= PROBLEMS AND TASKS =
**A.** Answer these about the kprobes thread:
(i) What exit reason does the modified kernel code assign to kvm_run?
(ii) How many bytes long is the int3 instruction that raises a #BP fault?
(iii) What does the last reply give as the correct way to handle the #BP?
**B.** Can you copy everything in the kprobes thread from "Re: Causing VMEXITs" down to "the VMEXIT happens?", word for word?

= DOCUMENT =
<<<<

Re: Causing VMEXITs when kprobes are hit in the guest VM

Sean Christopherson <seanjc@xxxxxxxxxx> · Wed, 11 May 2022 13:59:14 +0000

On Wed, May 11, 2022, Jim Mattson wrote:
> On Fri, May 6, 2022 at 11:31 PM Arnabjyoti Kalita
> <akalita@xxxxxxxxxxxxxxxxx> wrote:
> >
> > Dear Sean and all,
> >
> > When a VMEXIT happens of type "KVM_EXIT_DEBUG" because a hardware
> > breakpoint was triggered when an instruction was about to be executed,
> > does the instruction where the breakpoint was placed actually execute
> > before the VMEXIT happens?
> >
> > I am attempting to record the occurrence of the debug exception in
> > userspace. I do not want to do anything extra with the debug
> > exception. I have modified the kernel code (handle_exception_nmi) to
> > do something like this -
> >
> > case BP_VECTOR:
> >     /*
> >      * Update instruction length as we may reinject #BP from
> >      * user space while in guest debugging mode. Reading it for
> >      * #DB as well causes no harm, it is not used in that case.
> >      */
> >       vmx->vcpu.arch.event_exit_inst_len = vmcs_read32(VM_EXIT_INSTRUCTION_LEN);
> >       kvm_run->exit_reason = KVM_EXIT_DEBUG;
> >       ......
> >       kvm_run->debug.arch.pc = vmcs_readl(GUEST_CS_BASE) + rip;
> >       kvm_run->debug.arch.exception = ex_no;
> >       kvm_rip_write(vcpu, rip + vmcs_read32(VM_EXIT_INSTRUCTION_LEN));
> >    <---Change : update RIP here
> >       break;
> >
> > This allows the guest to proceed after the hardware breakpoint
> > exception was triggered. However, the guest kernel keeps running into
> > page fault at arbitrary points in time. So, I'm not sure if I need to
> > handle something else too.
> >
> > I have modified the userspace code to not trigger any exception, it
> > just records the occurence of this VMEXIT and lets the guest continue.
> >
> > Is this the right approach?
> 
> Probably not. I'm not sure how kprobes work, but the tracepoint hooks
> at function entry are multi-byte nopl instructions. The int3
> instruction that raises a #BP fault is only one byte. If you advance
> past that byte, you will try to execute the remaining bytes of the
> original nopl. You want to skip past the entire nopl.

And kprobes aren't the only thing that will generate #BP, e.g. the kernel uses
INT3 for patching, userspace debuggers in the guest can insert INT3, etc...  The
correct thing to do is to re-inject the #BP back into the guest without touching
RIP.

>>>>

= EXTRACTED RECORDS =
<<<<

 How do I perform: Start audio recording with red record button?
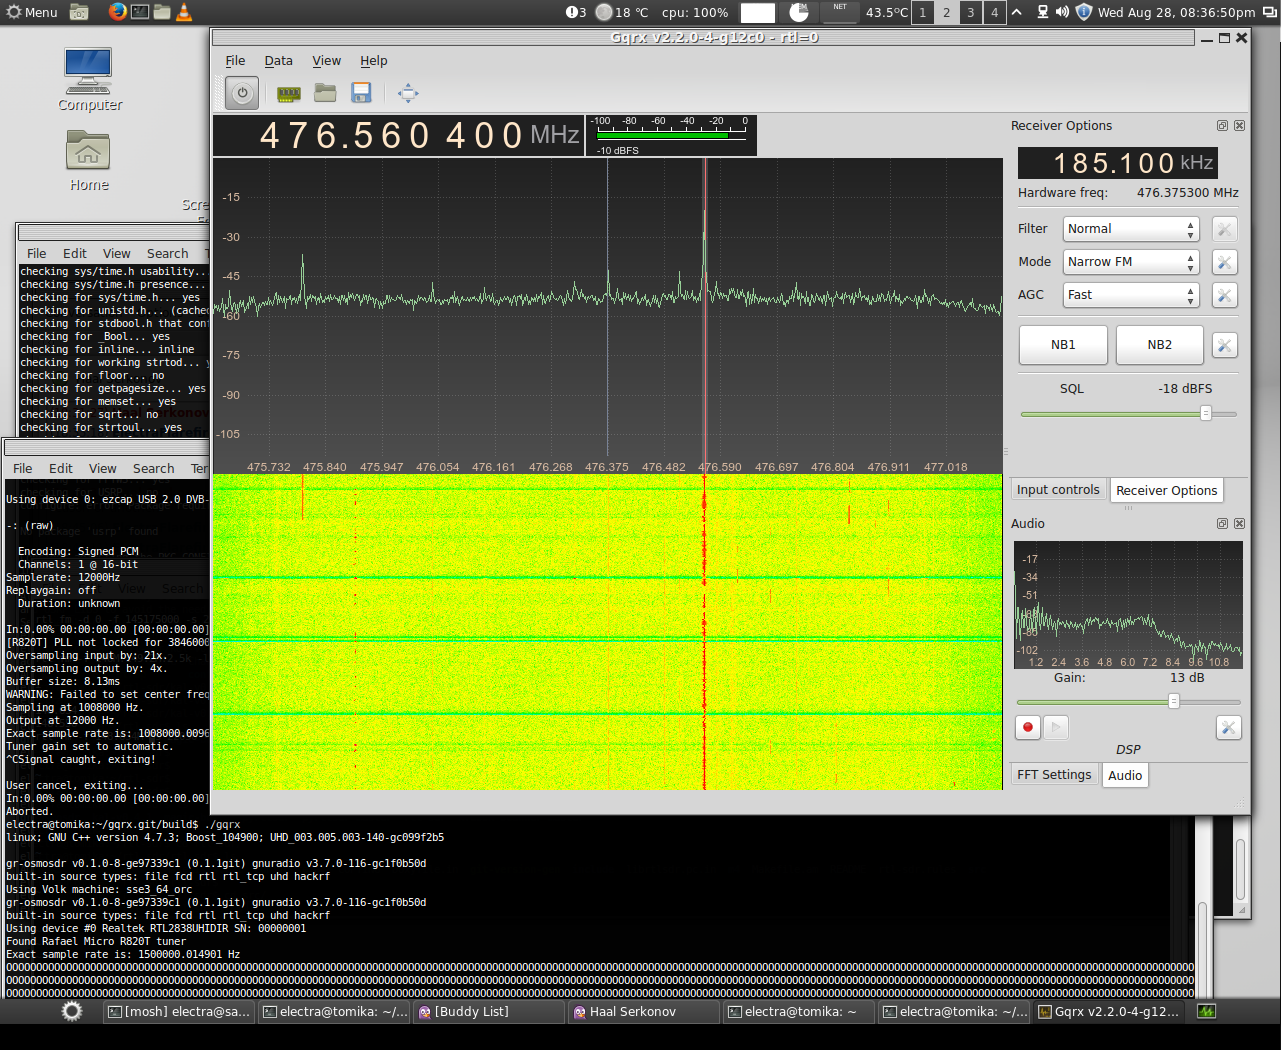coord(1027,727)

>>>>
<<<<

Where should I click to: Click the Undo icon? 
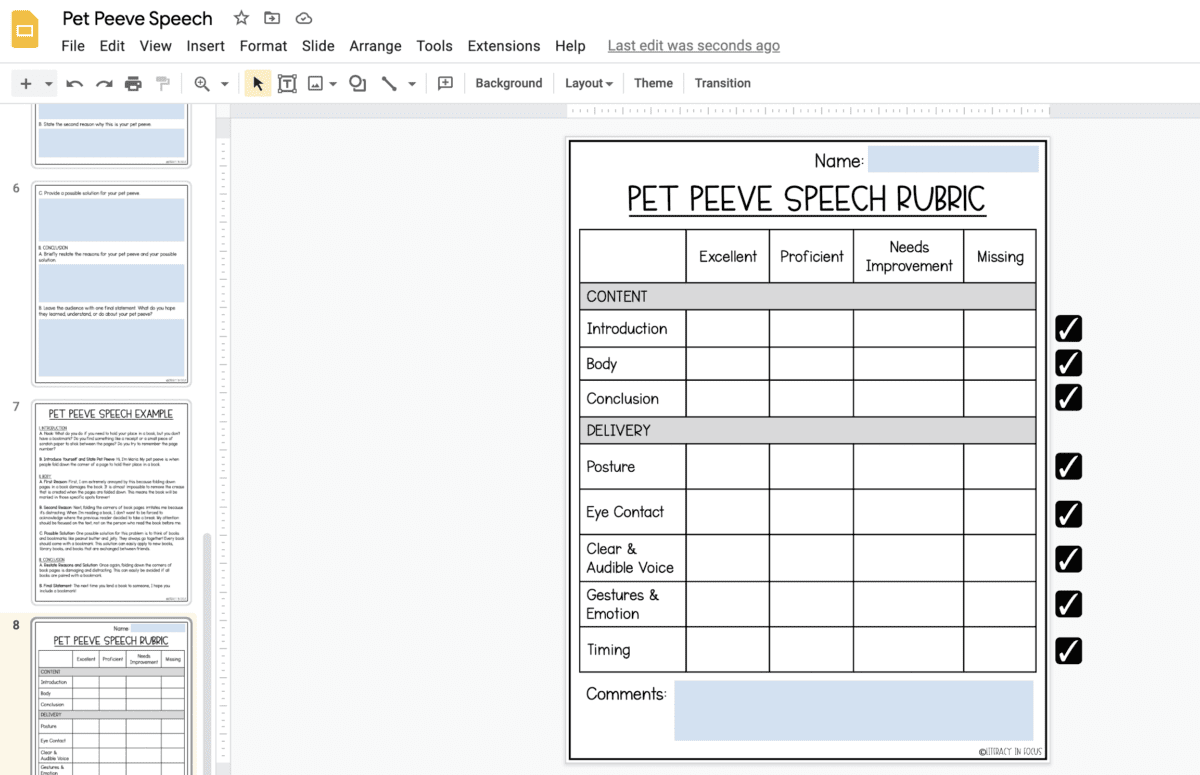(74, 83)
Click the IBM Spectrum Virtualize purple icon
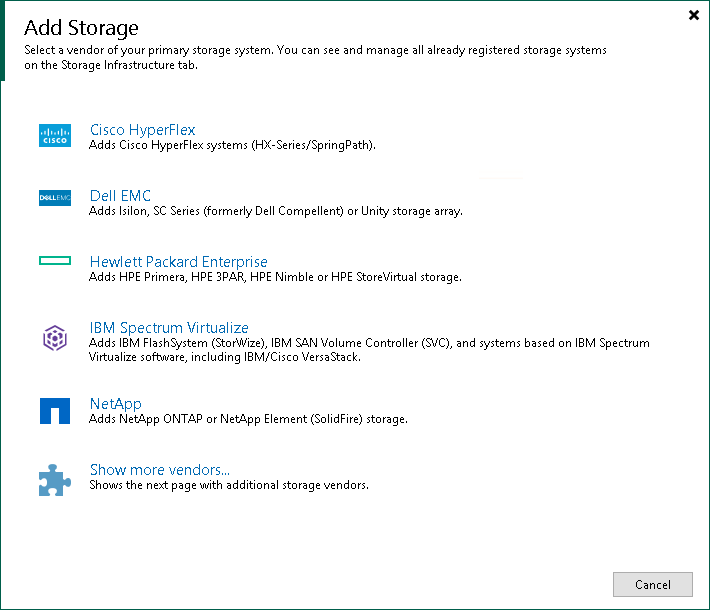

>>>>

= ANSWERS FOR THE EXERCISE =
**A.**
(i) KVM_EXIT_DEBUG
(ii) One byte
(iii) Re-inject the #BP back into the guest without touching RIP

**B.**
Re: Causing VMEXITs when kprobes are hit in the guest VM

Sean Christopherson <seanjc@xxxxxxxxxx> · Wed, 11 May 2022 13:59:14 +0000

On Wed, May 11, 2022, Jim Mattson wrote:
> On Fri, May 6, 2022 at 11:31 PM Arnabjyoti Kalita
> <akalita@xxxxxxxxxxxxxxxxx> wrote:
> >
> > Dear Sean and all,
> >
> > When a VMEXIT happens of type "KVM_EXIT_DEBUG" because a hardware
> > breakpoint was triggered when an instruction was about to be executed,
> > does the instruction where the breakpoint was placed actually execute
> > before the VMEXIT happens?